The interaction of the molecules found in the essential oil from S. phalerata against ergosterol was analyzed through molecular docking using Autodock v.4.2 under the AutoDockTolls v.1.5.6 workspace.[43] The molecules from the essential oil were considered to be flexible ligands, while ergosterol was defined as the receptor. However, all torsions were considered once Autodock accepted flexible receptors. This configuration allowed us to perform molecular docking with both flexible receptors and ligand molecules.
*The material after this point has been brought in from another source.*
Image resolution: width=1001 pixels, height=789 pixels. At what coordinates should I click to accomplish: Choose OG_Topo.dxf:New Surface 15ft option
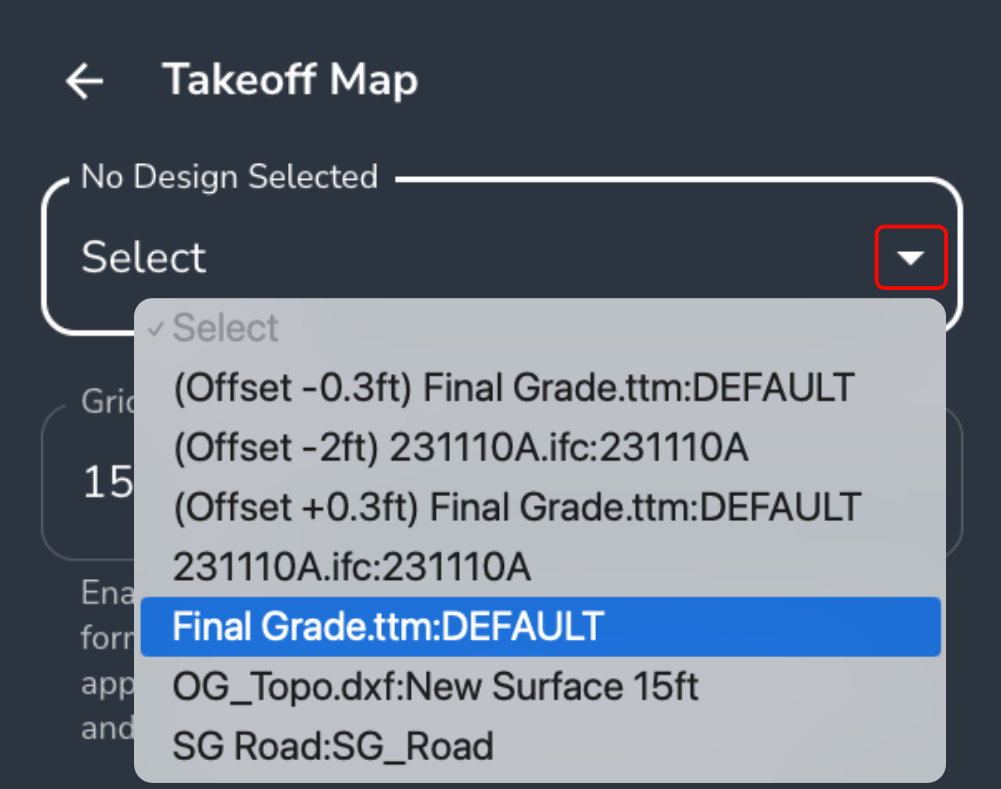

All molecules were built using the server Automated Topology Builder (ATB) v.3.0, considering hydrogen atoms.[44] In the AutoDockTools workspace, Gasteiger charges were computed for each molecule. Then, an Autogrid was applied to determine the searching area for docking between the molecules using a grid box centered on the ergosterol structure, with a size of 80–60–50 Å and a spacing of 0.375 Å. Furthermore, Autodock was performed to generate the docking solutions using the genetic algorithm (GA) in a standard configuration, except for the population size and the number of evaluations, with the parameters set to 200 and 25 × 106, respectively. Each Autodock run generated 10 solutions, which were analyzed carefully according to two energy values: (i) binding energy (Eb), or the affinity of the complex (receptor–ligand) considering the type and number of interactions, and (ii) intermolecular energy (Ei), or the energy of the complex after conformational change.

Statistical Analysis

The essential oil yields were expressed as the mean ± standard deviation (SD), and the statistical analysis (p ≤ 0.05) of this parameter was performed by one-way analysis of variance (ANOVA) followed by a Holm–Šidák test, using SigmaPlot11.0 software.